Provided text ::
# Big bend shrimping



## JC Designs (Apr 5, 2020)

Looks like those of us on the west coast/big bend area of the state can start recreational shrimping again finally! I like to think a few of my letters helped spur this! I never understood or agreed with the recreational closer of shrimping or the reasoning behind it “ something to the effect of the grass beds being a nursery”, all the while allowing commercial trawlers to continue operations! IMO, someone’s pockets got padded when the closure went in to effect! Happy to see that I can now take Sadie to the grass flats and cast net a few dozen shrimp for dinner and teach her some stuff I did as a youngin!


----------



## Megalops (Oct 23, 2011)

JC Designs said:


> View attachment 198002
> Looks like those of us on the west coast/big bend area of the state can start recreational shrimping again finally! I like to think a few of my letters helped spur this! I never understood or agreed with the recreational closer of shrimping or the reasoning behind it “ something to the effect of the grass beds being a nursery”, all the while allowing commercial trawlers to continue operations! IMO, someone’s pockets got padded when the closure went in to effect! Happy to see that I can now take Sadie to the grass flats and cast net a few dozen shrimp for dinner and teach her some stuff I did as a youngin!


Don’t just take Sadie, take me and @DuckNut ! Lol


----------



## JC Designs (Apr 5, 2020)

Megalops said:


> Don’t just take Sadie, take me and @DuckNut ! Lol


But of course.😉


----------



## WilliamYoung (11 mo ago)

About time!


----------



## permitchaser (Aug 26, 2013)

We had shrimp for dinner last night. Doubt they came from Big Bend


----------



## skinny_fishing (Aug 30, 2021)

Oh man shrimping sounds fun I'd like to try that

Got some pointers on how to?


----------



## Drifter (Dec 13, 2018)

JC Designs said:


> But of course.😉


Me too though! Even though Im not gunna eat them, I have a thing against see bugs.


----------

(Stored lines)

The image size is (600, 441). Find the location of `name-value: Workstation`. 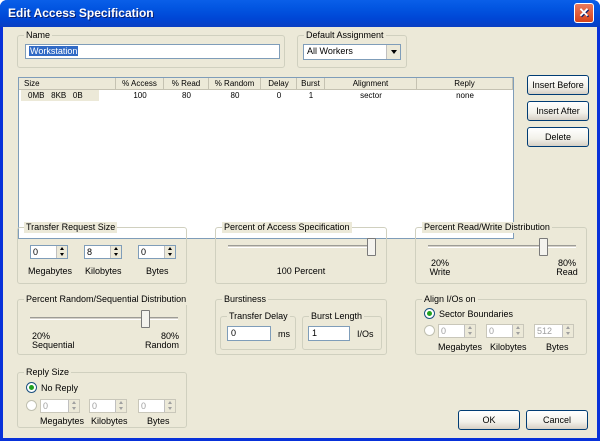

name-value: Workstation is located at coordinates (54, 51).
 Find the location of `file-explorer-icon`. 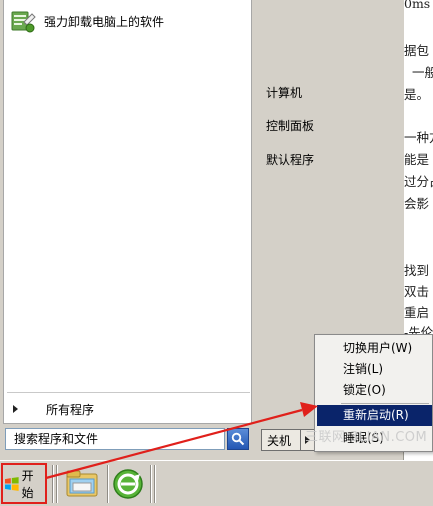

file-explorer-icon is located at coordinates (82, 484).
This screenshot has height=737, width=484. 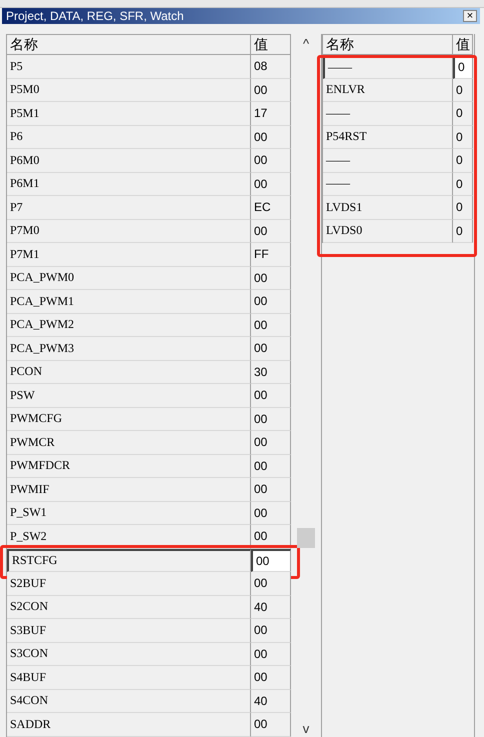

Explore the material ::
• A. List every username that appears as a post header in the shrimping thread.
• B. Decide whether each statement agrees with the shrimping thread, answering yes or no and quoting the words that settle it: (i) JC Designs agreed with the reasoning behind the recreational closure. (ii) Commercial trawlers were allowed to keep operating while recreational shrimping was closed. (iii) Drifter intends to eat the shrimp.
• C. According to the shrimping thread, what does JC Designs plan to use to catch shrimp on the grass flats?
The stored lines are separate material and have no connection to the shrimping thread.

Numbered answers ::
• A. JC Designs, Megalops, WilliamYoung, permitchaser, skinny_fishing, Drifter

• B.
(i) No: "I never understood or agreed with the recreational closer of shrimping or the reasoning behind it"
(ii) Yes: "all the while allowing commercial trawlers to continue operations!"
(iii) No: "Even though Im not gunna eat them"

• C. A cast net.